═══ Supplied entries ═══

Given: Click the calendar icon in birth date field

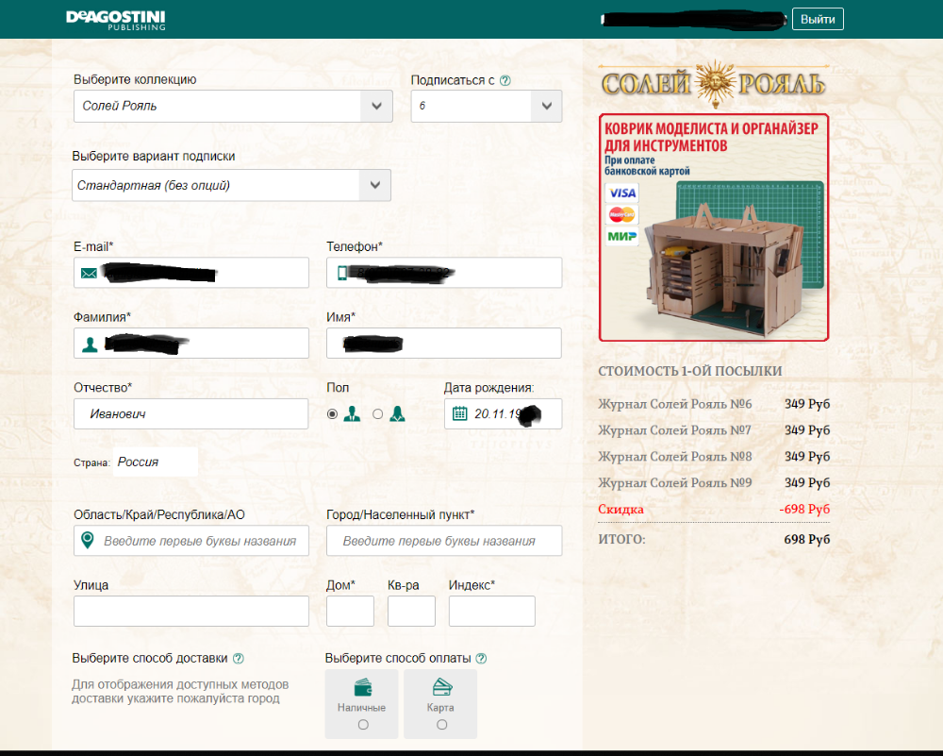Looking at the screenshot, I should (459, 413).
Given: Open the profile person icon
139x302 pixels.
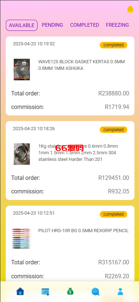Looking at the screenshot, I should [120, 292].
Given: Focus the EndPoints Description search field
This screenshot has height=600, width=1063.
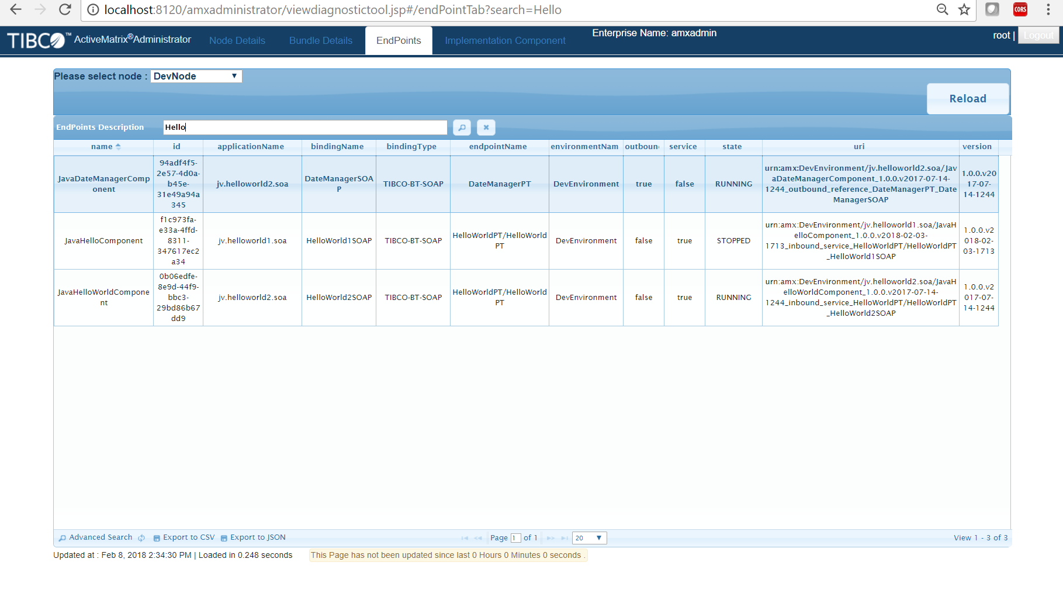Looking at the screenshot, I should coord(304,127).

═══

Rewrite all of the items with each "Given" changed to "Instruction" and everything else left as it is. Omit the pictures from your answer.

Instruction: Click the calendar icon in birth date field

Looking at the screenshot, I should (459, 413).
Instruction: Open the profile person icon
139x302 pixels.
Looking at the screenshot, I should [120, 292].
Instruction: Focus the EndPoints Description search field
This screenshot has height=600, width=1063.
Looking at the screenshot, I should coord(304,127).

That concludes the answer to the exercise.